‘Don’t waste millions fine-tuning LLMs for marketing and commerce’: Salesforce global CMO says firms getting bilked on AI, touts faster fix
Brands are spending “literally tens of millions of dollars with cloud providers” to train and fine-tune large language models from scratch. Wasteful, says Salesforce global CMO Ariel Kelman. “There are lots of use cases where you do need to train and fine-tune your models. But absolutely not sales, service, marketing and commerce – the models are smart enough that they can go and grab information.” Salesforce’s argument is that pointing AIs at existing repositories – catalogues and order management systems, for example – begets faster, useful results that "blur the lines" between sales, marketing, customer service and commerce. The alternative so far has been training and tuning LLMs on “thousands of hours of customer service calls”, to get so-so results for massive outlay per Kelman. He suggests cloud providers milking LLM training/tuning business teats are operating on perverse incentives akin to digital marketing being asked whether clients need branded keywords for every product: ‘Let me give you 50 white papers on why you need that…’ Next up Salesforce’s “autonomous agents” and “large action models” are coming for sales lead development.
What you need to know:
- Salesforce CMO Ariel Kelman says firms are wasting “literally tens and tens of millions of dollars” by training and fine tuning AI large language models when it comes to sales, customer service, marketing and commerce.

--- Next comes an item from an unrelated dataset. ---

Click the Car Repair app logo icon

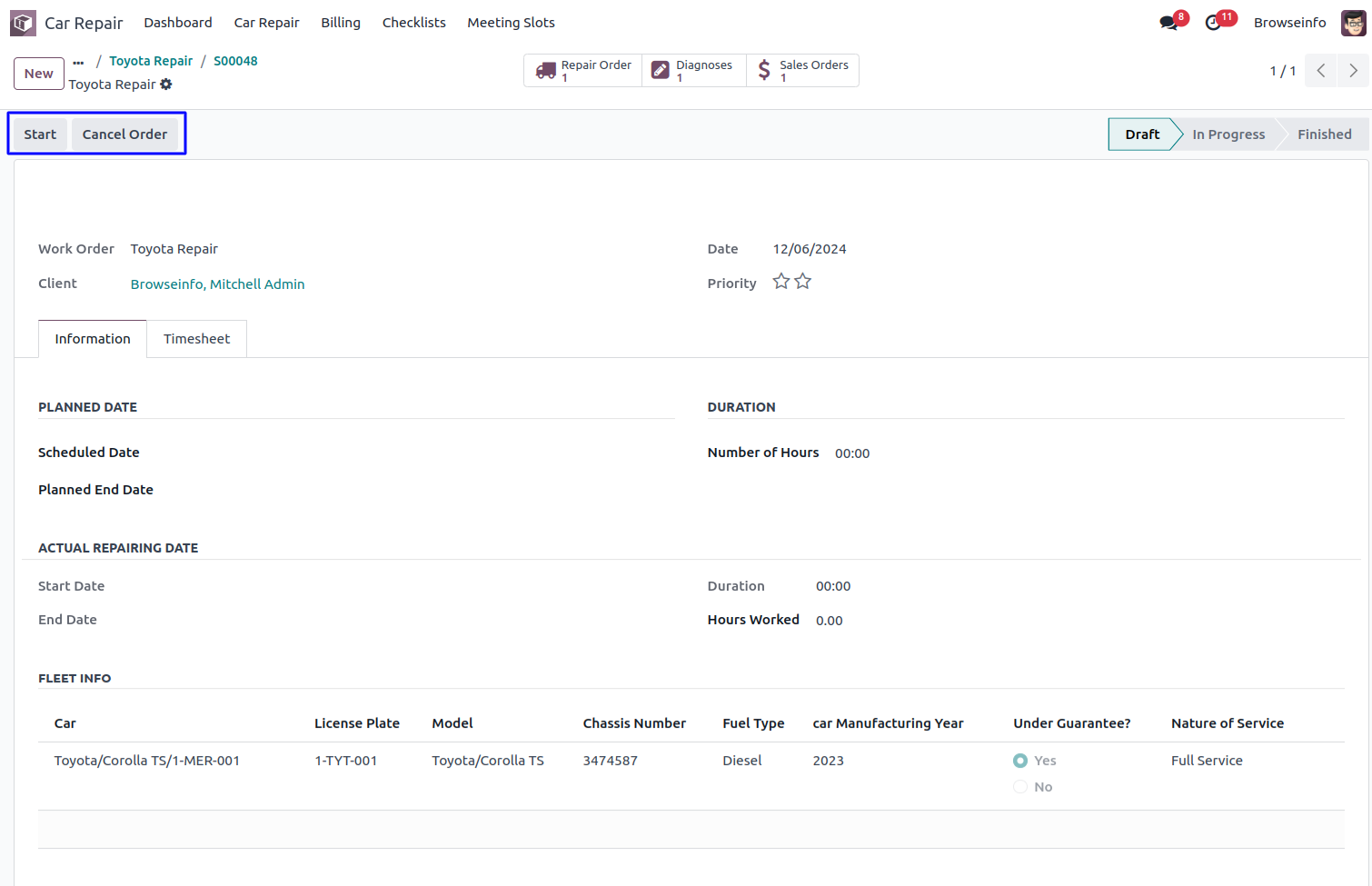point(23,23)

- He says just point the LLMs to existing business data systems and repositories – e.g. catalogues, order management systems – add some reasoning, rules, testing and be live within weeks.
- For retailers that means conversational bots that anticipate what a customer wants, taps inventory and logistics systems for example, sorts out returns but then can also recommend a larger size, different colour and a hat to go with it – and then can process and order it all.
- Salesforce calls it a ‘large action model’ approach versus ‘large language model’.
- It’s all unpacked in the podcast, along with Salesforce's development of two new attribution models, and what it's going to do with them – and why Salesforce's global CMO keeps brand and demand deliberately decoupled. Get the full download here.
We're not talking about little savings. Literally, people are spending tens and tens of millions of dollars with cloud providers to train these models. There are lots of use cases where you do need to train and fine-tune your models, but what we’ve found is absolutely not [for] sales and service and marketing and commerce.
Million dollar answer
As the saying goes, Salesforce is eating its own dog food when it comes to autonomous agents, spinning one up in a few days for its Dreamforce app. Which meant that 45,000 delegates in San Francisco were already hands on and using it before most of the big demos, reveals and broadsides at tech rivals had kicked off.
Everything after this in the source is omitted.